- Questions on the material
**1.** Can you retype the forum thread on the Jion, Ji'in, and Jitte kata word for word, from "I've never been" up to and including "defending against one."?
**2.** Could you pick up the discussion of the Jion, Ji'in, and Jitte kata and write what follows its final line?

- Extract provided
[Start of Attachment]
# Jion, Ji'in, and Jitte



## Makalakumu (Dec 13, 2010)

http://en.wikipedia.org/wiki/Jion



> *Ji'in*, *Jion*, and *Jitte* form a group of kata used in Shotokan and other karate styles, beginning with the same characteristic kamae of the left hand covering the right, which apparently has roots in ancient Chinese boxing . Their origin is thought to be from the Tomari-te school.



What else could be added to better understand the origin of these kata?  Do you practice them?  What are your thoughts?  What about bunkai?

I found this part of the wiki article interesting...



> This rather short kata of only 24 movements contains a number of defenses that can be implemented against the bo.



Your thoughts?


----------



## dancingalone (Dec 13, 2010)

maunakumu said:


> http://en.wikipedia.org/wiki/Jion
> What else could be added to better understand the origin of these kata?  Do you practice them?  What are your thoughts?  What about bunkai?
> 
> I found this part of the wiki article interesting...
> ...




I've never been convinced that Jitte had useful defenses versus a bo.  Not without a lot of modifications to the point to where the form would be unrecognizable in the application.  Some might think that is still a valid interpretation even so.  I do not.

What is considered to be the bo defense part?  The section near the end of Jitte where the hands are open and held in a vertical position with the upraised foot?  To me it's more likely that the kata is actually describing how to move forward and strike as you wield a bo, insteading of defending against one.

You can perform Jitte with a staff in hand yourself and it makes more sense to me as a rudimentary training form that way.  Even so, there are ample kobudo forms that are better options for training.

I do like Jion, both the Shotokan and Shitokai versions.  The movements are familiar enough that if you have practiced any of the introductory kata in those systems and learned the corresponding bunkai, that you should be able to extemporize applications readily for Jion too.

As for all three 'temple' kata as a group, which styles study them?  I know they are not part of the Matsubayashi syllabus I studied for a time and they don't seem to be found in any of the other main Shorin-ryu groups either like Shobayashi or Kobayashi.  Funakoshi apparently introduced them into Shotokan and Wado-ryu and Tang Soo Do picked them up that way.  Not sure how they found their way into Shito-ryu.  Itosu taught both Mabuni and Funakoshi... Is that the connection?


----------



## Makalakumu (Dec 13, 2010)

dancingalone said:


> Itosu taught both Mabuni and Funakoshi... Is that the connection?



I share a lot of the same thoughts on the kata.  I think the point you make above supports the idea that these kata came from Itosu.  The question then becomes, where did he get them?  Also, why are there three?  How much modification has there been?  Do we have any old videos of these kata to compare with what is practiced now?  How many versions are there?


----------



## Cirdan (Dec 14, 2010)
[End of Attachment]
- Dataset content
[Start of Attachment]
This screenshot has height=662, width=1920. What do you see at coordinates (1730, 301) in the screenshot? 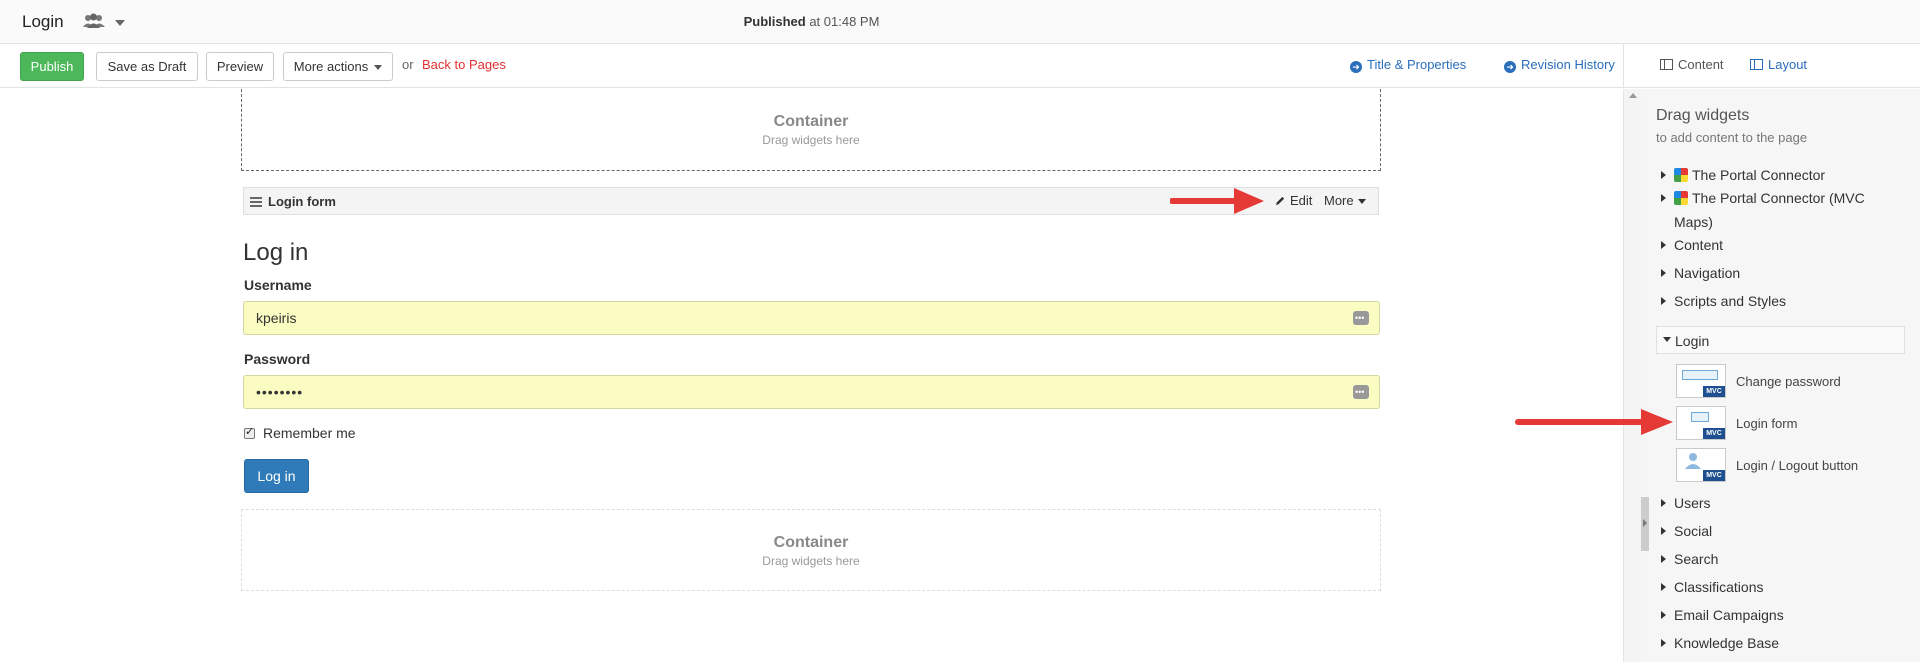
I see `category-label: Scripts and Styles` at bounding box center [1730, 301].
[End of Attachment]
- Answers to the tasks
**1.**
I've never been convinced that Jitte had useful defenses versus a bo.  Not without a lot of modifications to the point to where the form would be unrecognizable in the application.  Some might think that is still a valid interpretation even so.  I do not.

What is considered to be the bo defense part?  The section near the end of Jitte where the hands are open and held in a vertical position with the upraised foot?  To me it's more likely that the kata is actually describing how to move forward and strike as you wield a bo, insteading of defending against one.

**2.**
Those three Kata are the main part of our 3rd Dan curriculum. We are outside the big Wado organizations so we might have different reasons for including them. Generally the chinese influence grows stronger at higher levels in our school and I would think this is the final part. Don`t take my word for it however, it is quite a bit above what I practice at the moment.

Isn`t Jion-Ji the name of a budhist temple somewhere? I remember the names of the the three kata translated to mean temple area, temple hands and temple sounds.


----------



## dancingalone (Dec 14, 2010)

Well, here's the thing... I don't think Jion or Jitte look 'Chinese' at all, not at least the way I've seen them performed.  A quick look on Youtube confirms my memory, unless you know of an example contrary?  I've never really looked at Ji'in, so I won't speculate about it.

As for the origins, I would love to be able to trace them back to a root Chinese form, similar to what can be done with Sanchin kata and its Samchien cognate.  I'm just not sure it can be done however.  Looking at the so-called basic Shaolin forms like Xiao Hong Quan or Lian Bu Quan or Gong Li Quan, I see little resemblance myself.  If you go through the 'Temple' reference, than you can also look at the Arhat or 18 Luohan forms, and the kata just don't resemble these either, at least the Chinese forms I've seen.

I think these forms have been distorted to the point of nonrecognition, even if they came from China at one point.  Or someone like Itosu made them up himself perhaps.

Versions I am aware of (you should be able to find them on Youtube):  Shotokan, Wado-ryu, Tang Soo Do, Shito-ryu


----------



## Cirdan (Dec 14, 2010)

That is very interesting dancingalone. I`ll keep what you said in mind if I have a chanse to see the kata performed next year. Unfortunately those three are seldom practiced in class.


----------



## Victor Smith (Dec 14, 2010)

Though I've been exposed to the Shotokan version and have observed the Shito-ryu, Wado-ryu and Tang Soo Do versions on You Tube I believe the origin and disposition of the kata by style can be defined a bit.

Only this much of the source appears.